--- STORED ROWS ---

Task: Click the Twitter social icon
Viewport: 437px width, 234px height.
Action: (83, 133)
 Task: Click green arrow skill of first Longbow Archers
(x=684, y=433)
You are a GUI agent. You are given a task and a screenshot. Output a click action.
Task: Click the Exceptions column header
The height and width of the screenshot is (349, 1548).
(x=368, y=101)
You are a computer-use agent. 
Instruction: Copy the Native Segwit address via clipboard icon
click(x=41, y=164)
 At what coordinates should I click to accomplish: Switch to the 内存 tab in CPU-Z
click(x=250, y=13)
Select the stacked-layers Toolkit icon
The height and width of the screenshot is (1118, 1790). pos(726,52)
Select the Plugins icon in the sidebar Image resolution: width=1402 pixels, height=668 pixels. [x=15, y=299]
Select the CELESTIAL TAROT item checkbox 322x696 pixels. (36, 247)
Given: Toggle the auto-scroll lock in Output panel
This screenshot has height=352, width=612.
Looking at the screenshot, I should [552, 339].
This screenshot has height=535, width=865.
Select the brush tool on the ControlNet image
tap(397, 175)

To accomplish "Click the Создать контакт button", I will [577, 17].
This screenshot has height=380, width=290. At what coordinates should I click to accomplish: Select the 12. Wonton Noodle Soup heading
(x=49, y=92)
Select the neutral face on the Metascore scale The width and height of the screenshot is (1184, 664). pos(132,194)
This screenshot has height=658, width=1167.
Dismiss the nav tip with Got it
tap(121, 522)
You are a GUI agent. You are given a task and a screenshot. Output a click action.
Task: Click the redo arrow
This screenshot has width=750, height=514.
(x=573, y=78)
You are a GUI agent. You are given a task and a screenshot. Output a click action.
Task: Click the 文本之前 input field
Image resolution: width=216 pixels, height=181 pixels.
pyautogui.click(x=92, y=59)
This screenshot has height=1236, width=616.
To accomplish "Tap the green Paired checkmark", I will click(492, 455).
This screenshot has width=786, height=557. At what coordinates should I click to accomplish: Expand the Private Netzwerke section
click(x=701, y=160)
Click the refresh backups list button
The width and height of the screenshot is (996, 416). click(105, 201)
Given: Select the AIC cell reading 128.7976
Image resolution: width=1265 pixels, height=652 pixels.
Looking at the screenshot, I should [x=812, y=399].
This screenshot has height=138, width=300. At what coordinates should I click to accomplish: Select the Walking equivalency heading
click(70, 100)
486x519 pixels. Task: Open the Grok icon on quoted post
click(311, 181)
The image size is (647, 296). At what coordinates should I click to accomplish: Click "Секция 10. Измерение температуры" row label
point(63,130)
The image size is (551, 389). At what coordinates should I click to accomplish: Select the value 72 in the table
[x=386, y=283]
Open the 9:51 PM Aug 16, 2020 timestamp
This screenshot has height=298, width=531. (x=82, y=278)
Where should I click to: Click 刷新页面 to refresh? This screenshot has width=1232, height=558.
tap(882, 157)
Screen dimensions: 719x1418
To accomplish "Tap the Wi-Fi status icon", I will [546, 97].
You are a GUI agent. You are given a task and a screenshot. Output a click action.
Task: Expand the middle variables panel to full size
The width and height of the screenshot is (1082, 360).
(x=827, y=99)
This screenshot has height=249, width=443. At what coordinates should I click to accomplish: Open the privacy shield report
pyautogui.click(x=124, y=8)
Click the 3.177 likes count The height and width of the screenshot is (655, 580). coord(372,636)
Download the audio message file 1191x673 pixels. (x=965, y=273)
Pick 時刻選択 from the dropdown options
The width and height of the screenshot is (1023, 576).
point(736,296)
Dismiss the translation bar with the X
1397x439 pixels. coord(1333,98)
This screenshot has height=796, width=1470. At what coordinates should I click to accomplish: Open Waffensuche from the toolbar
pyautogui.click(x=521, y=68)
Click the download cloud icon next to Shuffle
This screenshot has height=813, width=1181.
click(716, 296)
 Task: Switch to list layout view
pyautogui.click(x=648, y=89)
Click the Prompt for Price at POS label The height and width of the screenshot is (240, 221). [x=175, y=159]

---

◆ REQUEST
Duplicate all of the entries above line for line, changing nothing.

◆ FINISHED TASK
Task: Click the Twitter social icon
Viewport: 437px width, 234px height.
Action: (83, 133)
 Task: Click green arrow skill of first Longbow Archers
(x=684, y=433)
You are a GUI agent. You are given a task and a screenshot. Output a click action.
Task: Click the Exceptions column header
The height and width of the screenshot is (349, 1548).
(x=368, y=101)
You are a computer-use agent. 
Instruction: Copy the Native Segwit address via clipboard icon
click(x=41, y=164)
 At what coordinates should I click to accomplish: Switch to the 内存 tab in CPU-Z
click(x=250, y=13)
Select the stacked-layers Toolkit icon
The height and width of the screenshot is (1118, 1790). pos(726,52)
Select the Plugins icon in the sidebar Image resolution: width=1402 pixels, height=668 pixels. [x=15, y=299]
Select the CELESTIAL TAROT item checkbox 322x696 pixels. (36, 247)
Given: Toggle the auto-scroll lock in Output panel
This screenshot has height=352, width=612.
Looking at the screenshot, I should [552, 339].
This screenshot has height=535, width=865.
Select the brush tool on the ControlNet image
tap(397, 175)

To accomplish "Click the Создать контакт button", I will [577, 17].
This screenshot has height=380, width=290. At what coordinates should I click to accomplish: Select the 12. Wonton Noodle Soup heading
(x=49, y=92)
Select the neutral face on the Metascore scale The width and height of the screenshot is (1184, 664). pos(132,194)
This screenshot has height=658, width=1167.
Dismiss the nav tip with Got it
tap(121, 522)
You are a GUI agent. You are given a task and a screenshot. Output a click action.
Task: Click the redo arrow
This screenshot has width=750, height=514.
(x=573, y=78)
You are a GUI agent. You are given a task and a screenshot. Output a click action.
Task: Click the 文本之前 input field
Image resolution: width=216 pixels, height=181 pixels.
pyautogui.click(x=92, y=59)
This screenshot has height=1236, width=616.
To accomplish "Tap the green Paired checkmark", I will click(492, 455).
This screenshot has width=786, height=557. At what coordinates should I click to accomplish: Expand the Private Netzwerke section
click(x=701, y=160)
Click the refresh backups list button
The width and height of the screenshot is (996, 416). click(105, 201)
Given: Select the AIC cell reading 128.7976
Image resolution: width=1265 pixels, height=652 pixels.
Looking at the screenshot, I should [x=812, y=399].
This screenshot has height=138, width=300. At what coordinates should I click to accomplish: Select the Walking equivalency heading
click(70, 100)
486x519 pixels. Task: Open the Grok icon on quoted post
click(311, 181)
The image size is (647, 296). At what coordinates should I click to accomplish: Click "Секция 10. Измерение температуры" row label
point(63,130)
The image size is (551, 389). At what coordinates should I click to accomplish: Select the value 72 in the table
[x=386, y=283]
Open the 9:51 PM Aug 16, 2020 timestamp
This screenshot has height=298, width=531. (x=82, y=278)
Where should I click to: Click 刷新页面 to refresh? This screenshot has width=1232, height=558.
tap(882, 157)
Screen dimensions: 719x1418
To accomplish "Tap the Wi-Fi status icon", I will [546, 97].
You are a GUI agent. You are given a task and a screenshot. Output a click action.
Task: Expand the middle variables panel to full size
The width and height of the screenshot is (1082, 360).
(x=827, y=99)
This screenshot has height=249, width=443. At what coordinates should I click to accomplish: Open the privacy shield report
pyautogui.click(x=124, y=8)
Click the 3.177 likes count The height and width of the screenshot is (655, 580). coord(372,636)
Download the audio message file 1191x673 pixels. (x=965, y=273)
Pick 時刻選択 from the dropdown options
The width and height of the screenshot is (1023, 576).
point(736,296)
Dismiss the translation bar with the X
1397x439 pixels. coord(1333,98)
This screenshot has height=796, width=1470. At what coordinates should I click to accomplish: Open Waffensuche from the toolbar
pyautogui.click(x=521, y=68)
Click the download cloud icon next to Shuffle
This screenshot has height=813, width=1181.
click(716, 296)
 Task: Switch to list layout view
pyautogui.click(x=648, y=89)
Click the Prompt for Price at POS label The height and width of the screenshot is (240, 221). [x=175, y=159]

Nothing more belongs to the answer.